## TASK DATA
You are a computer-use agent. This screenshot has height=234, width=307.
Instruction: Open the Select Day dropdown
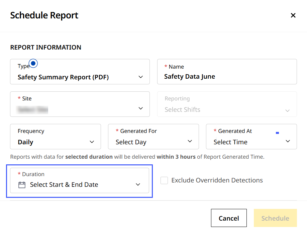pos(147,142)
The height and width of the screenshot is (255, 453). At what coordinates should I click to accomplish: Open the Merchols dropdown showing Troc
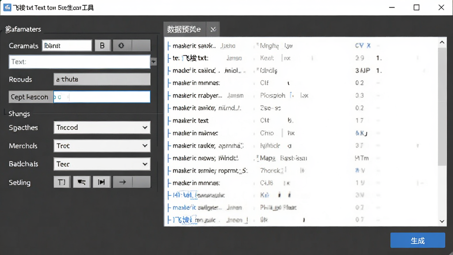102,146
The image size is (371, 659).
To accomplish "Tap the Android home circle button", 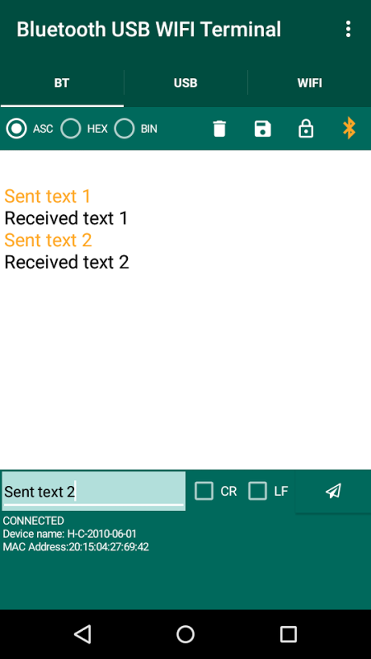I will 186,634.
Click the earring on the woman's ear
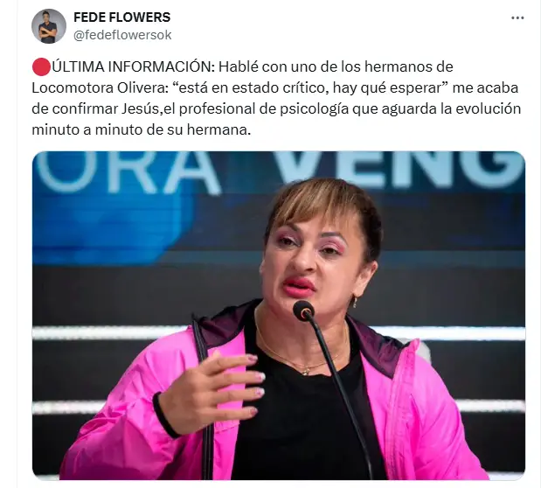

## WORK REQUEST
Using the entries above, write out exactly the lines from the one with "Instruction: Open the Select Day dropdown" through the one with "The image size is (371, 659).", ends included. Leave out any pictures.

## RESPONSE TO THIS EXERCISE
Instruction: Open the Select Day dropdown
pos(147,142)
The height and width of the screenshot is (255, 453). At what coordinates should I click to accomplish: Open the Merchols dropdown showing Troc
102,146
The image size is (371, 659).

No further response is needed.